Saved data entries:
==============================
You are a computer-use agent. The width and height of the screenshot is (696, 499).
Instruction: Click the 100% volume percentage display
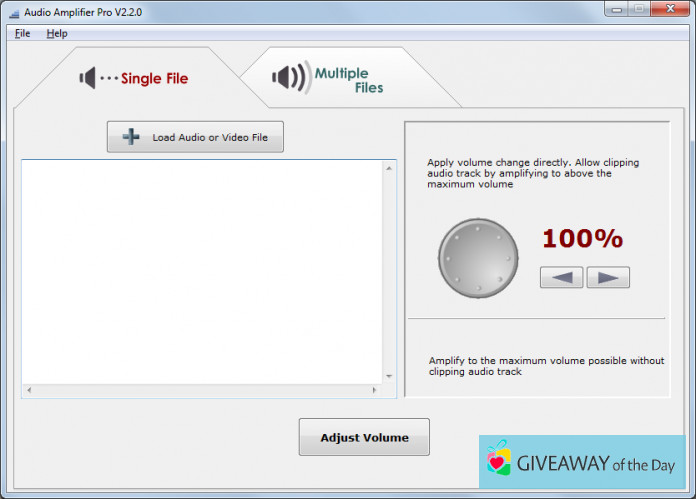click(x=582, y=239)
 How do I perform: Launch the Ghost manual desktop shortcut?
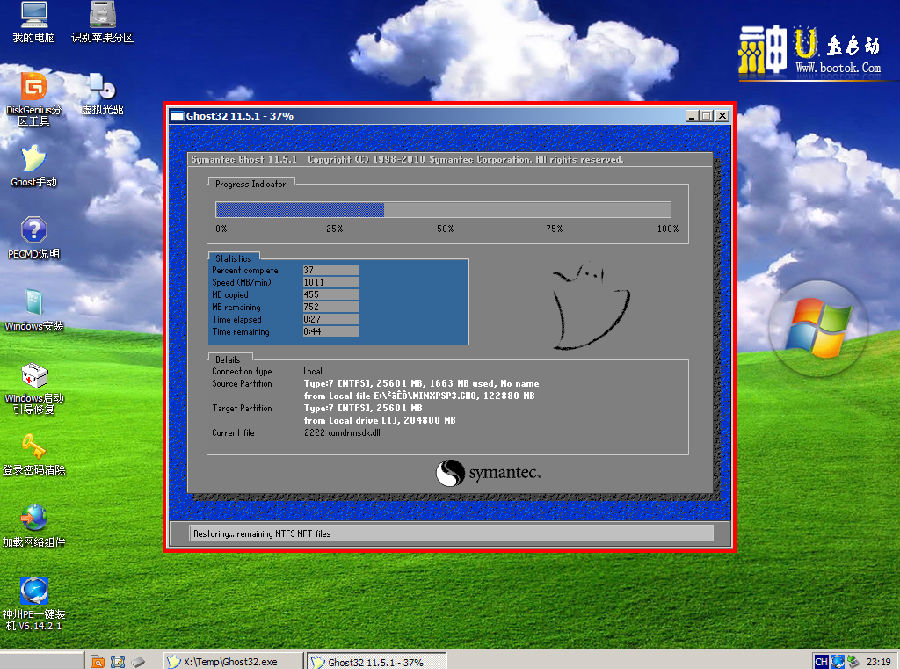click(x=33, y=162)
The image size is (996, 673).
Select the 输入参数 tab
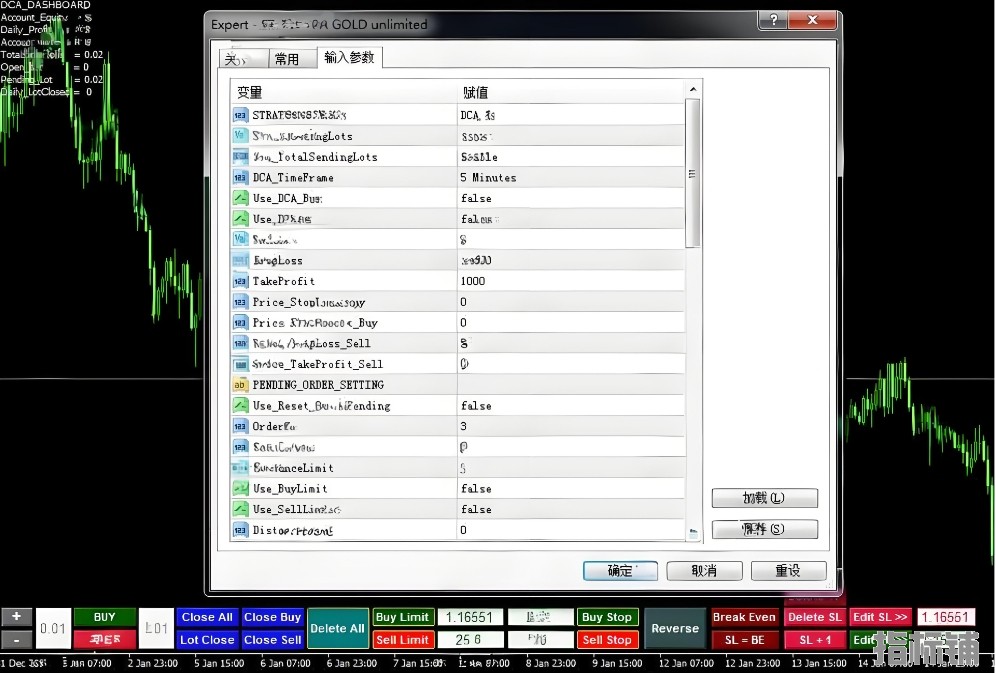click(349, 58)
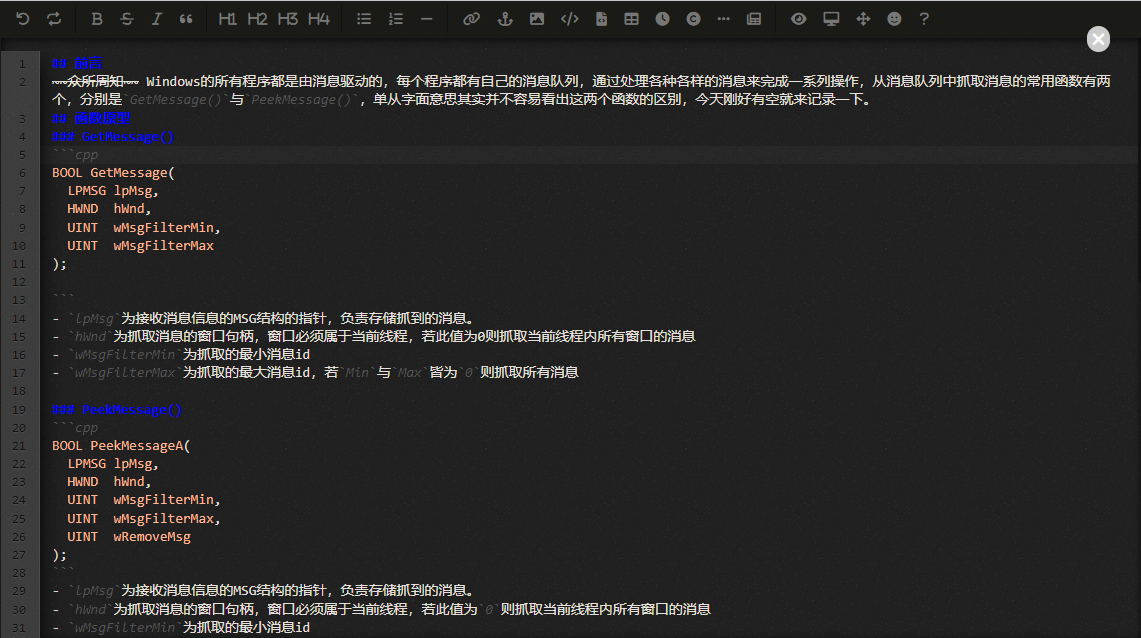The image size is (1141, 638).
Task: Insert current date and time
Action: point(662,18)
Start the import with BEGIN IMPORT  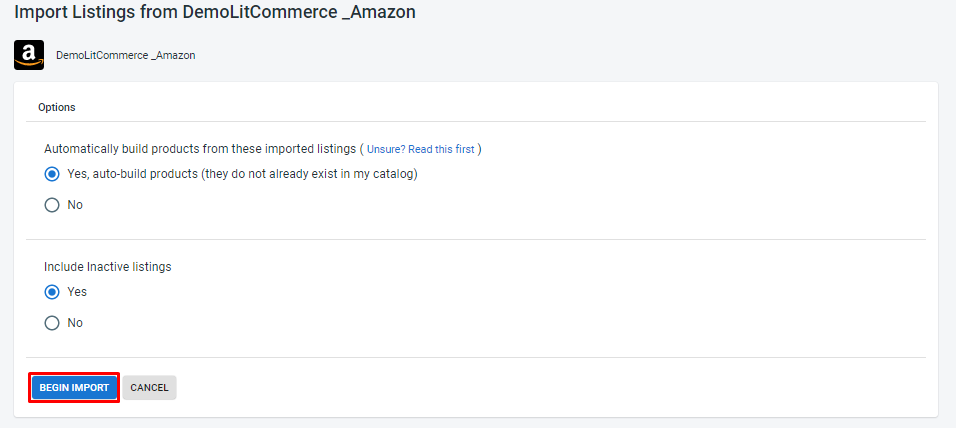pyautogui.click(x=74, y=388)
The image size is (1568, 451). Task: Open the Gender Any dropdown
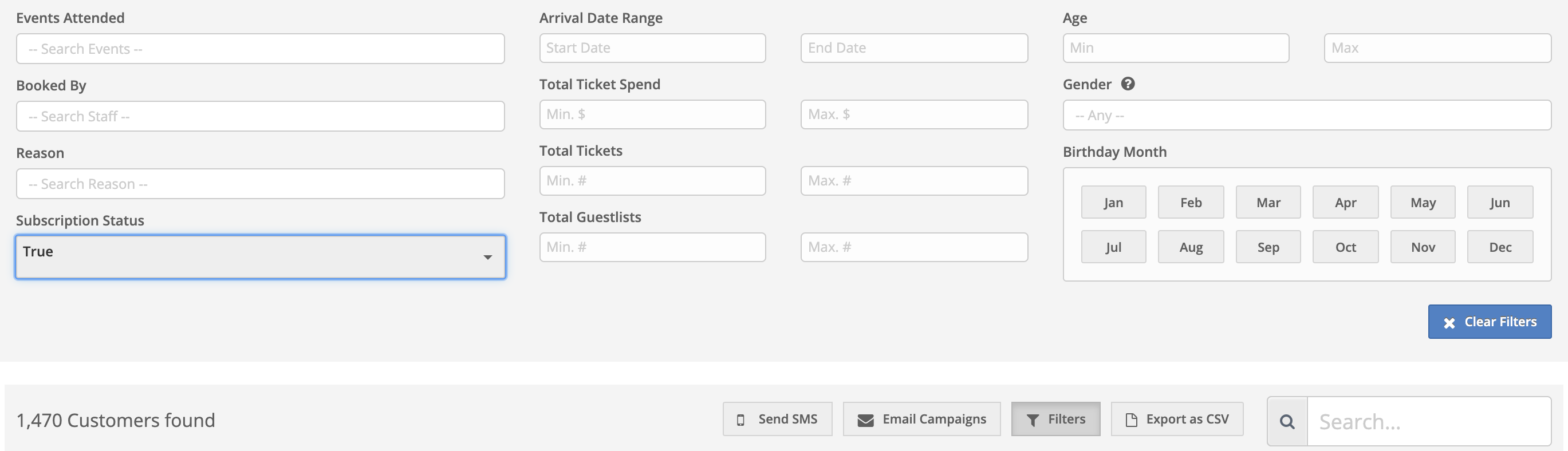tap(1307, 115)
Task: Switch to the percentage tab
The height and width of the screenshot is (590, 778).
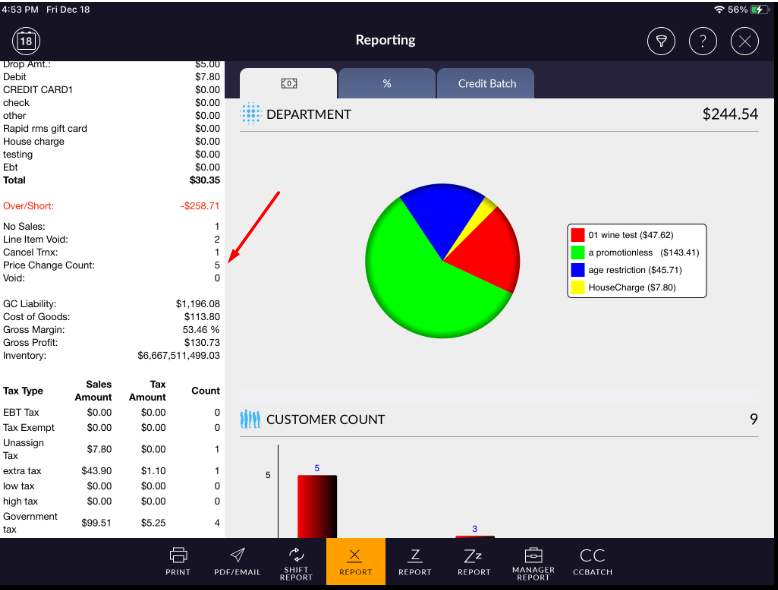Action: [x=386, y=84]
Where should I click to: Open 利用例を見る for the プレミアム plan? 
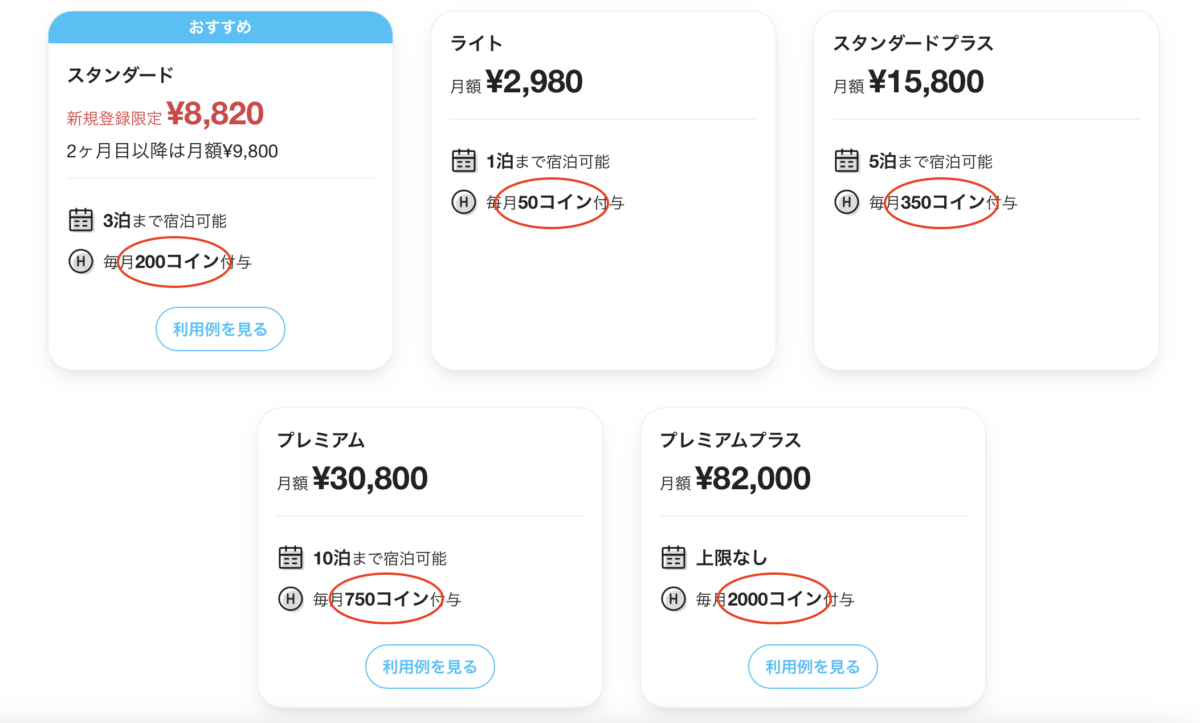[430, 667]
==============================
» Problem statement: Reproduce the lines from the one with "Where should I" through the end of the data, keeping both end lines, adding nothing, and dropping any pictures.

» Completed exercise:
Where should I click to: Open 利用例を見る for the プレミアム plan? 
[430, 667]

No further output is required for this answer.